Poster
MENTOR: Mixture-of-Experts Network with Task-Oriented Perturbation for Visual Reinforcement Learning
Suning Huang · Zheyu Zhang · Tianhai Liang · Yihan Xu · Zhehao Kou · Chenhao Lu · Guowei Xu · Zhengrong Xue · Huazhe Xu
West Exhibition Hall B2-B3 #W-607
Visual deep reinforcement learning (RL) enables robots to acquire skills from visual input for unstructured tasks. However, current algorithms suffer from low sample efficiency, limiting their practical applicability. In this work, we present MENTOR, a method that improves both the architecture and optimization of RL agents. Specifically, MENTOR replaces the standard multi-layer perceptron (MLP) with a mixture-of-experts (MoE) backbone and introduces a task-oriented perturbation mechanism. MENTOR outperforms state-of-the-art methods across three simulation benchmarks and achieves an average of 83\% success rate on three challenging real-world robotic manipulation tasks, significantly surpassing the 32% success rate of the strongest existing model-free visual RL algorithm. These results underscore the importance of sample efficiency in advancing visual RL for real-world robotics. Experimental videos are available at https://suninghuang19.github.io/mentor_page/.

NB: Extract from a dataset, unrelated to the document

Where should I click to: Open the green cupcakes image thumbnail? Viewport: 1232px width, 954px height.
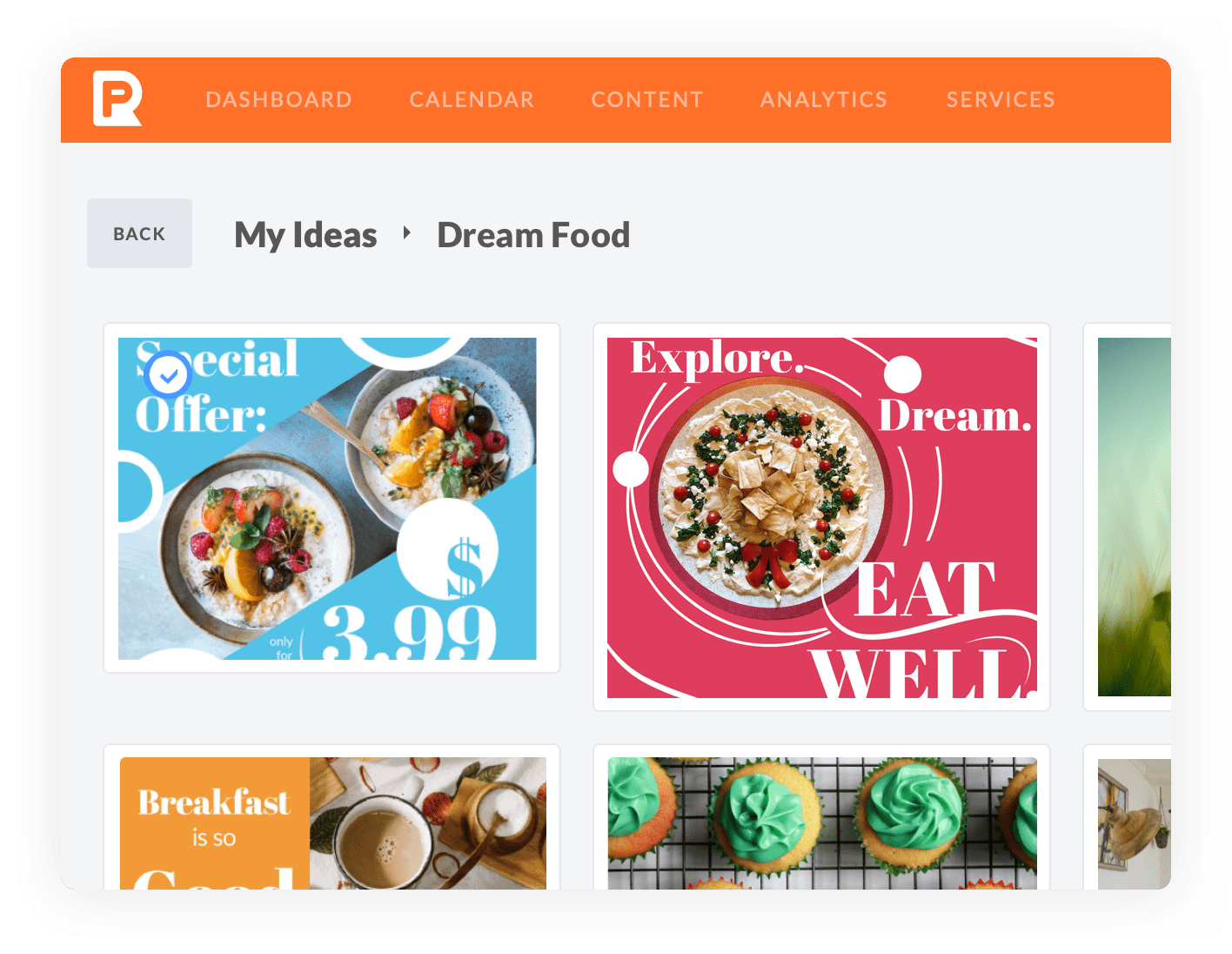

(1) Teaching robots skills from raw camera images is painfully slow and data-hungry. (2) We introduce MENTOR, an AI mentor that assigns specialist mini-brains to each situation and nudges them using lessons from past successes. (3) Robots can learn complex manipulation in real world, taking a step toward adaptable helpers in workplaces and everyday homes.